The foreign gaze : authorship in academic global health

I was really interested in black readership. For me the parallel is black music, which is as splendid and complicated and wonderful as it is because its audience was within; its primary audience. The fact that it has become universal, worldwide, anyone, everyone can play it, and it has evolved, was because it wasn’t tampered with, and editorialised, within the community. So, I wanted the literature that I wrote to be that way. I could just go straight to where the soil was, where the fertility was in this landscape. And also, I wanted to feel free not to have the white gaze in this place that was so precious to me…
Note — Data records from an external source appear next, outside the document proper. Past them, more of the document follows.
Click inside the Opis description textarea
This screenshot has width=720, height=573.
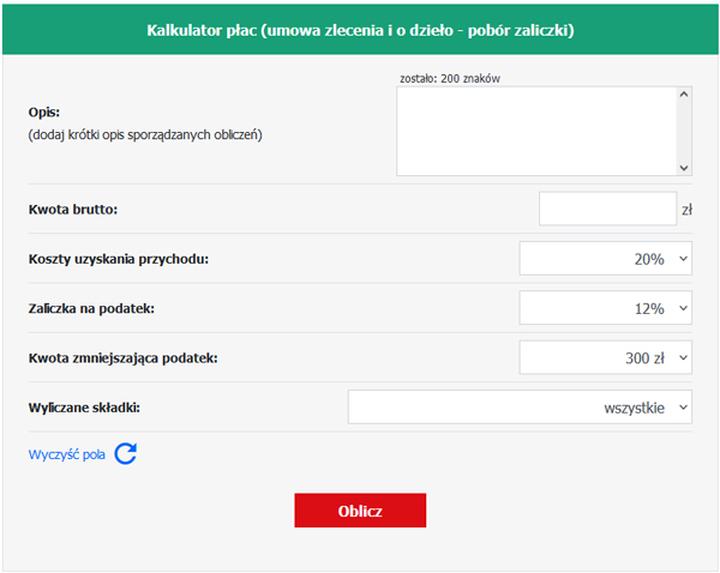click(536, 131)
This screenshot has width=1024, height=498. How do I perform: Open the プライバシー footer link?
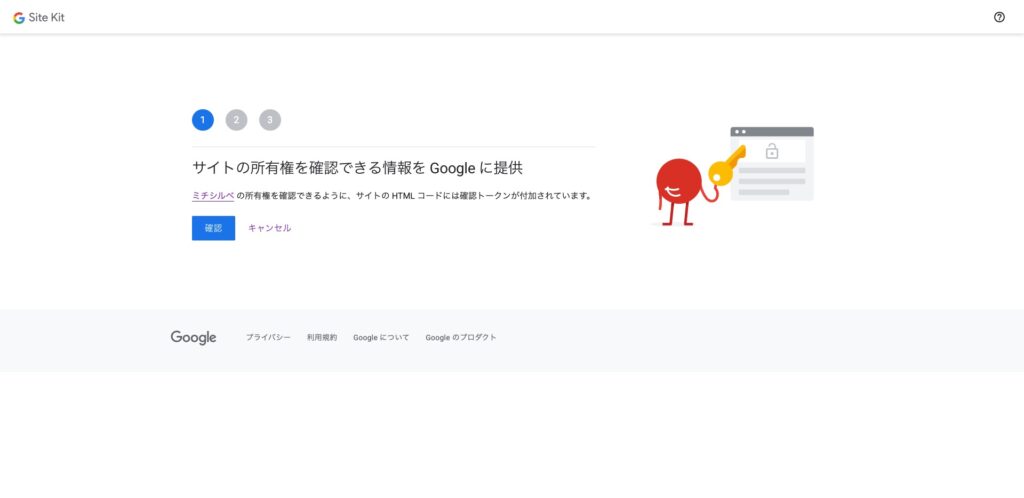pyautogui.click(x=268, y=338)

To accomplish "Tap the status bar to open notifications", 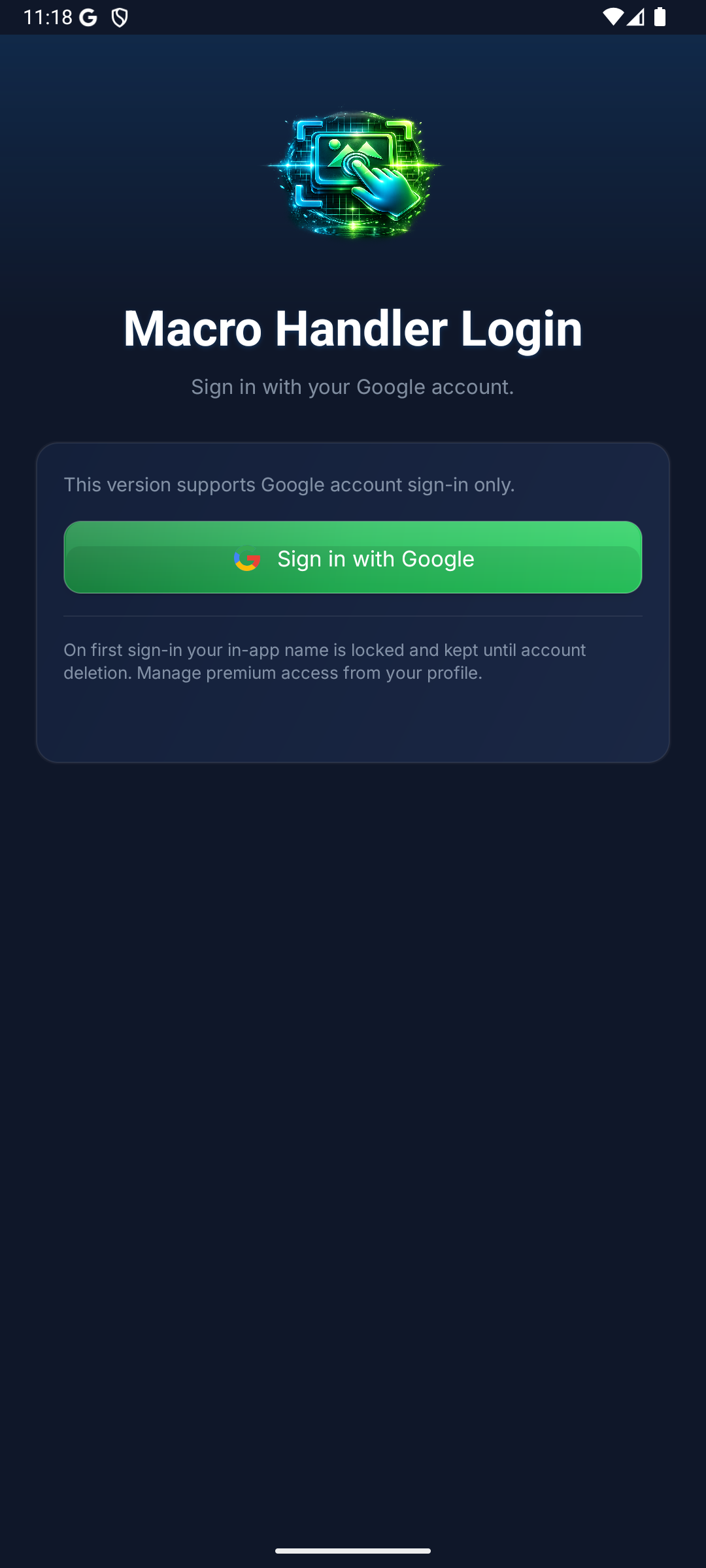I will 353,16.
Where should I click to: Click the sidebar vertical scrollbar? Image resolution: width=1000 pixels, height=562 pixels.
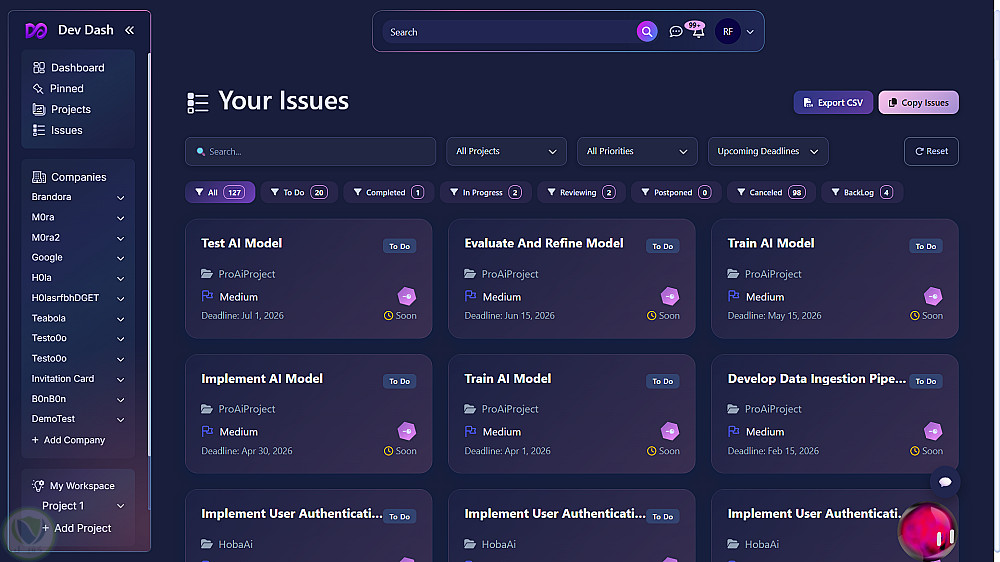click(149, 250)
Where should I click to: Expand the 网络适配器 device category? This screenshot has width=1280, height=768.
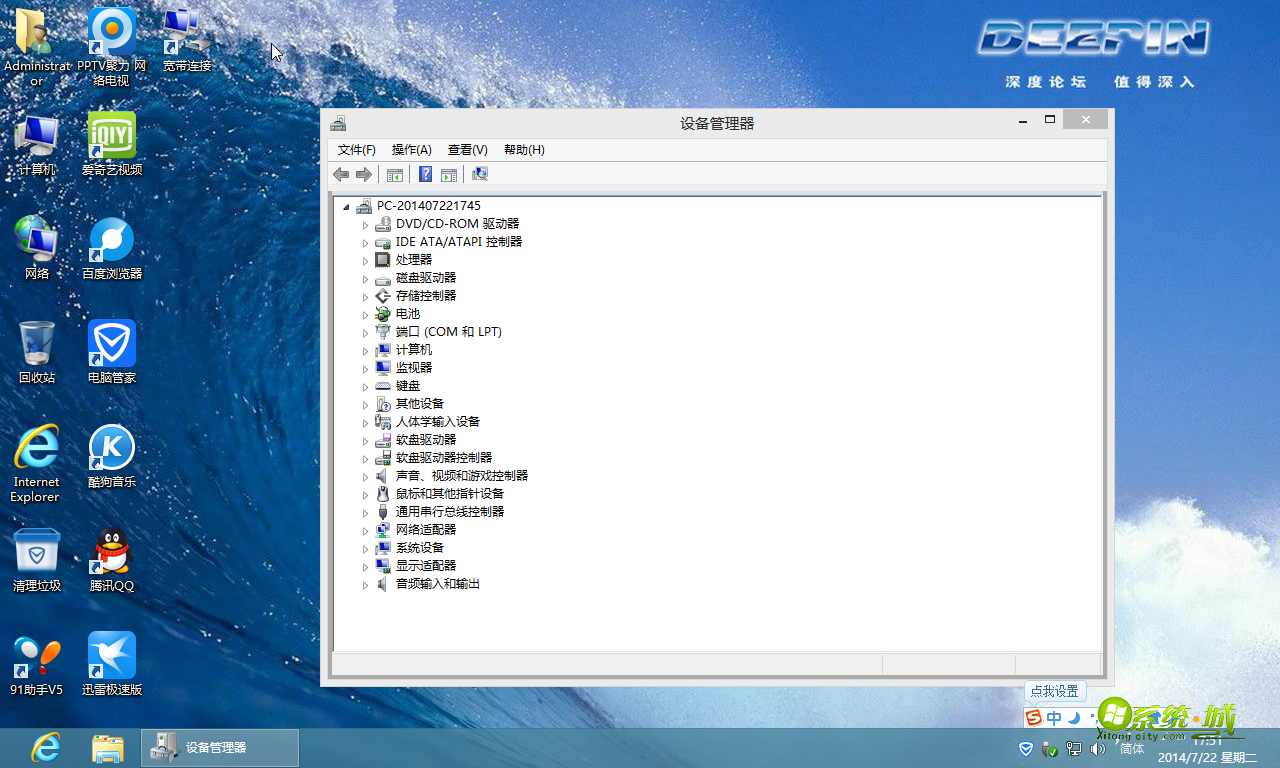click(x=365, y=529)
—Toni Morrison (1931–2019)1

And I have spent my entire writing life trying to make sure that the white gaze was not the dominant one in any of my books. The people who helped me most arrive at that kind of language were African writers… Those writers who could assume the centrality of their race because they were African. And they didn’t explain anything to white people… “Things Fall Apart” [by Chinua Achebe] was more important to me than anything only because there was a language, there was a posture, there were the parameters. I could step in now, and I didn’t have to be consumed by or concerned by the white gaze.
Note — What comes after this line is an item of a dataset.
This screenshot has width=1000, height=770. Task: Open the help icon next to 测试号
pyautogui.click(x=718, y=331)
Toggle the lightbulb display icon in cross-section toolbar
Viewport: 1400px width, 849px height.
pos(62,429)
—Toni Morrison (1931–2019)2

Introduction

There is a problem of gaze at the heart of academic global health. It is difficult to name. Replace the word ‘white’ in the Toni Morrison quotes above with the word ‘foreign’, and you may see what I mean. Better still, read on. Because without naming this problem, we cannot have holistic discussions on imbalances in the authorship of academic global health publications. Recent bibliometric analyses3–6 (some of which have been published in BMJ Global Health7–9) confirm patterns that are largely explained by entrenched power asymmetries in global health partnerships—between researchers in high-income countries (often the source of funds and agenda) and those in middle-income and especially low-income countries (where the research is often conducted). But we cannot talk about authorship without grappling with who we are as authors, who we imagine we write for (ie, gaze), and the position or standpoint from which we write (ie, pose).
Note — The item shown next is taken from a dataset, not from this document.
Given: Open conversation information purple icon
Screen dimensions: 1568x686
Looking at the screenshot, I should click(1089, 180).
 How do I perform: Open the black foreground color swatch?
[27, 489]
It is tempting to proffer specific or direct solutions to these imbalances in authorship (some have appeared in BMJ Global Health, and we welcome more) with initiatives that include having journals, funders, universities and their governing bodies mandate the inclusion of local authors, change academic promotion criteria so that foreign experts can more readily give up choice authorship positions, provide resources to low-income and middle-income country academics to engage more equitably in partnerships, change the criteria for authorship so that more roles are recognised, and increase the diversity of journal editorial boards.8–15 In my view, these measures are, in many cases, necessary. But I often wonder if (without addressing the problem of gaze) these solutions can result in moral licensing—that is, can the self-congratulation that will very likely accompany having these measures in place make us excuse ourselves from addressing more fundamental issues of authorship?